The Financial Conduct Authority (FCA) has published the findings of its retirement outcomes review and is running a consultation until September 06 on its proposed remedy package… and Fitch Ratings has reacted to share what it sees as the most significant implication for life insurers in the UK.
“The FCA found that competition in the drawdown market appears weak, with nearly 94% of non-advised customers accepting the drawdown option offered by their own pension provider, compared with only 35% of advised customers,” noted the credit rating agency. “In theory, greater regulatory and customer focus on charges should make the market more competitive, and could work to the advantage of larger providers that can price more competitively due to economies of scale.
“In practice, however, a competitive market may prove difficult to achieve. We do not expect drawdown to become a commoditised product. Its complex features – notably choice of investment, timing of withdrawals, and charging structure – make it difficult for customers to compare products on price alone, and even the simplest versions are likely to differ between providers.”
In Fitch Ratings’ view, the prospect of pressure to reduce charges on drawdown products is highest on the list of major implications.

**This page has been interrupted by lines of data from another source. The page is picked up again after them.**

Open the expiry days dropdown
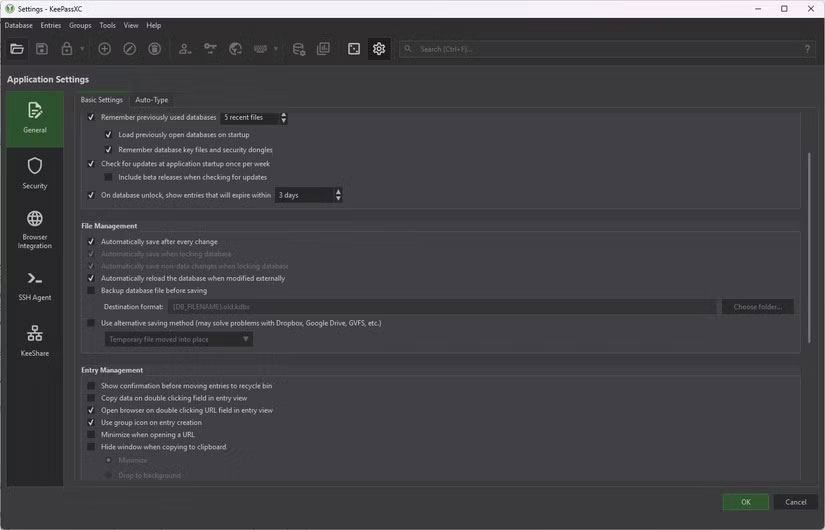Screen dimensions: 825x530 [308, 195]
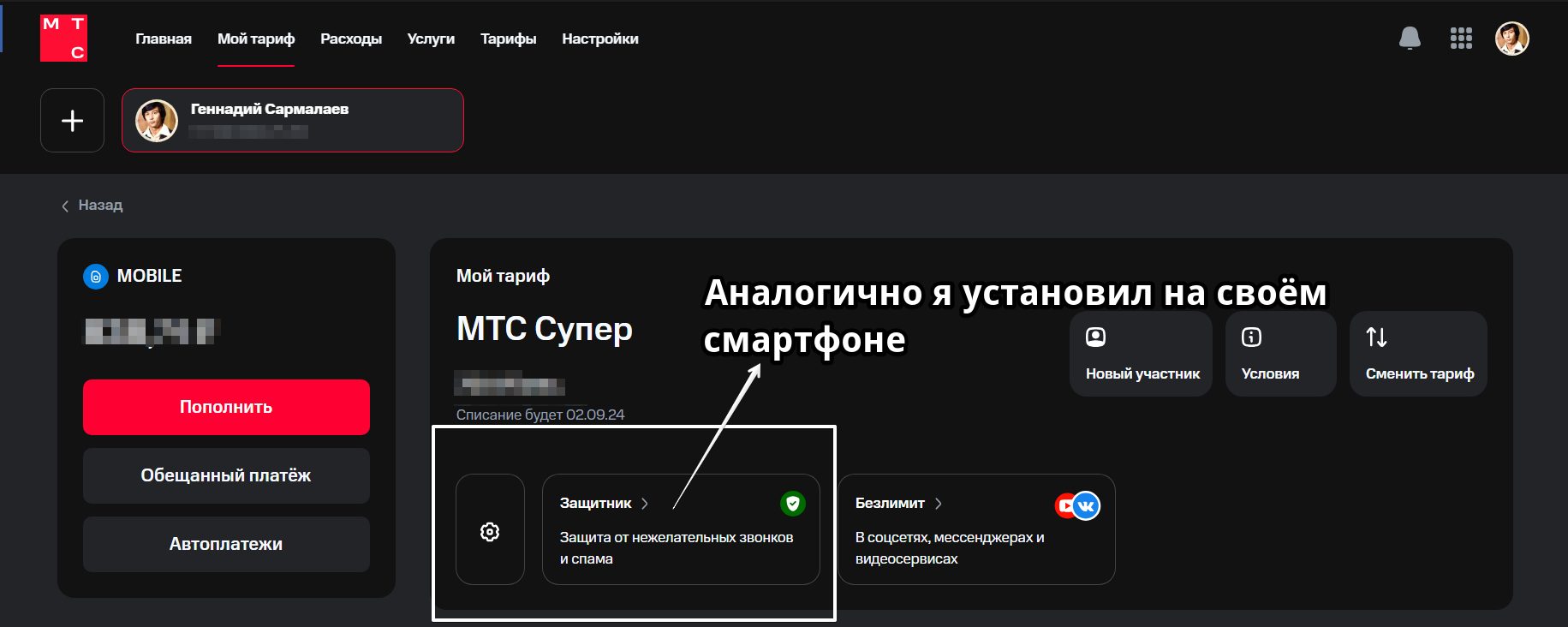Open the Настройки menu item
The width and height of the screenshot is (1568, 627).
point(599,39)
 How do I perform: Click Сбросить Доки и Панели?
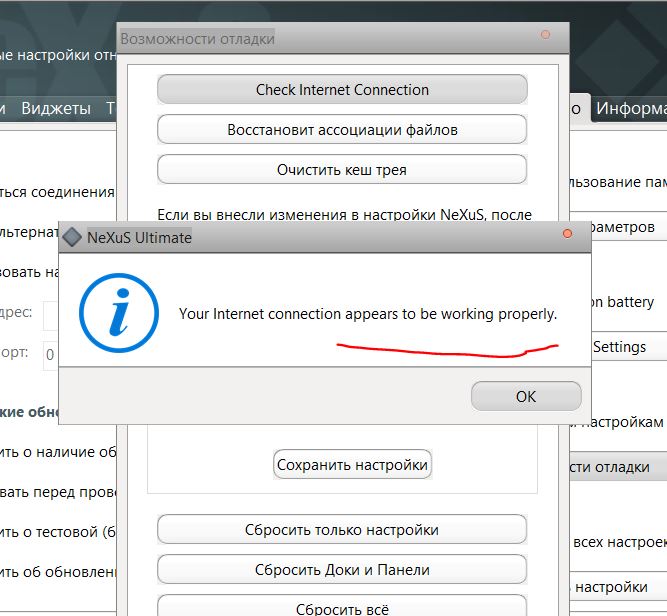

It said such pressure is credit negative for the UK life sector.
“This is not a new theme and is factored into our rating analysis and overall view of the sector,” explained Fitch Ratings. “A reduction in charges on drawdown products would have a limited impact on the sector's overall profitability in the near term, as drawdown still represents only a small part of insurers’ balance sheets.
“The product only started to become popular in 2015, when pension freedoms were introduced. A third of pension pots accessed for drawdown since then were accessed without advice, compared with only 5% previously.”
The credit rating agency added that it believes complex offerings such as drawdown “inevitably carry reputational risk for the life insurance sector, even if insurers simply offer guidance rather than formal advice and are fully compliant with conduct regulation at the point of sale.” It also cited poor investment returns and increasing lifespans as potential causes of drawdown funds running short, which would negatively impact customer satisfaction.
“This could lead to reputational damage for the life insurance sector or even mis-selling claims against insurers if regulatory scrutiny or standards are tightened retroactively,” said Fitch Ratings.